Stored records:
==================================================

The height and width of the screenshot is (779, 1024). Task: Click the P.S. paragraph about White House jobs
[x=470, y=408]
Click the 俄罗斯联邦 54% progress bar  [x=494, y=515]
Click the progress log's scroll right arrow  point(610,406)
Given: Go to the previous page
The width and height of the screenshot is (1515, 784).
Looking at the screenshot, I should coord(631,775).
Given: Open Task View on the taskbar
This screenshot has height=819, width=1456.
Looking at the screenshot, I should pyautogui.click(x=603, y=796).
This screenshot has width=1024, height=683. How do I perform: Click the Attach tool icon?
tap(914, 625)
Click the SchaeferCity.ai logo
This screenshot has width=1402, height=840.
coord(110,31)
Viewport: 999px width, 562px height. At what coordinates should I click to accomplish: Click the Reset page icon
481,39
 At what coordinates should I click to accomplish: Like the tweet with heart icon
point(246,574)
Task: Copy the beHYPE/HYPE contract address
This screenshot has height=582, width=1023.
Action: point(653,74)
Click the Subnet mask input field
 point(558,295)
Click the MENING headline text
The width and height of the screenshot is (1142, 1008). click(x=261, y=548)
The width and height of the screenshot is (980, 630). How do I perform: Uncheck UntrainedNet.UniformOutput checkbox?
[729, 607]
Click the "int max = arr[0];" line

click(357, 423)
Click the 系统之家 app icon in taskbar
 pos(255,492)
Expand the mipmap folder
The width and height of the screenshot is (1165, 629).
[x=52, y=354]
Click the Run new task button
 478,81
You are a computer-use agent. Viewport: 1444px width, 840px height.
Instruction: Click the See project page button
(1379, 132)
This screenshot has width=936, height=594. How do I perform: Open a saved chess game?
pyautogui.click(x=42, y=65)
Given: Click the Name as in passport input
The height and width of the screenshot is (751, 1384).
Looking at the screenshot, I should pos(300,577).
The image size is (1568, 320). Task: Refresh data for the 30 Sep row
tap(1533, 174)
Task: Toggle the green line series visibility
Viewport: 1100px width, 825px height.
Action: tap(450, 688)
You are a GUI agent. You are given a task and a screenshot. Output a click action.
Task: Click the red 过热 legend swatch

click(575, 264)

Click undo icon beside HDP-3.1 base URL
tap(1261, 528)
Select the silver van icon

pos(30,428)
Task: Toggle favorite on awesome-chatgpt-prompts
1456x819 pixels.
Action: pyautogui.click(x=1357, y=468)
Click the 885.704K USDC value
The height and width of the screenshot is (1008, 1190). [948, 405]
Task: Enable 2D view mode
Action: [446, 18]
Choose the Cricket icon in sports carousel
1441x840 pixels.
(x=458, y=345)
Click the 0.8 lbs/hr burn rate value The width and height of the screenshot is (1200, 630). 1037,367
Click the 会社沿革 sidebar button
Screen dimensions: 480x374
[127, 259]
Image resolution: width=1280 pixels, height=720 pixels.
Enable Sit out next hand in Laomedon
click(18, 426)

==================================================

● PROBLEM TO WORK ON
Write out exactly the lines that run from the one containing "Click the Run new task button" to the end of the records, both end lines included.

● ANSWER TO THE EXERCISE
Click the Run new task button
 478,81
You are a computer-use agent. Viewport: 1444px width, 840px height.
Instruction: Click the See project page button
(1379, 132)
This screenshot has width=936, height=594. How do I perform: Open a saved chess game?
pyautogui.click(x=42, y=65)
Given: Click the Name as in passport input
The height and width of the screenshot is (751, 1384).
Looking at the screenshot, I should pos(300,577).
The image size is (1568, 320). Task: Refresh data for the 30 Sep row
tap(1533, 174)
Task: Toggle the green line series visibility
Viewport: 1100px width, 825px height.
Action: tap(450, 688)
You are a GUI agent. You are given a task and a screenshot. Output a click action.
Task: Click the red 过热 legend swatch

click(575, 264)

Click undo icon beside HDP-3.1 base URL
tap(1261, 528)
Select the silver van icon

pos(30,428)
Task: Toggle favorite on awesome-chatgpt-prompts
1456x819 pixels.
Action: pyautogui.click(x=1357, y=468)
Click the 885.704K USDC value
The height and width of the screenshot is (1008, 1190). [948, 405]
Task: Enable 2D view mode
Action: [446, 18]
Choose the Cricket icon in sports carousel
1441x840 pixels.
(x=458, y=345)
Click the 0.8 lbs/hr burn rate value The width and height of the screenshot is (1200, 630). 1037,367
Click the 会社沿革 sidebar button
Screen dimensions: 480x374
[127, 259]
Image resolution: width=1280 pixels, height=720 pixels.
Enable Sit out next hand in Laomedon
click(18, 426)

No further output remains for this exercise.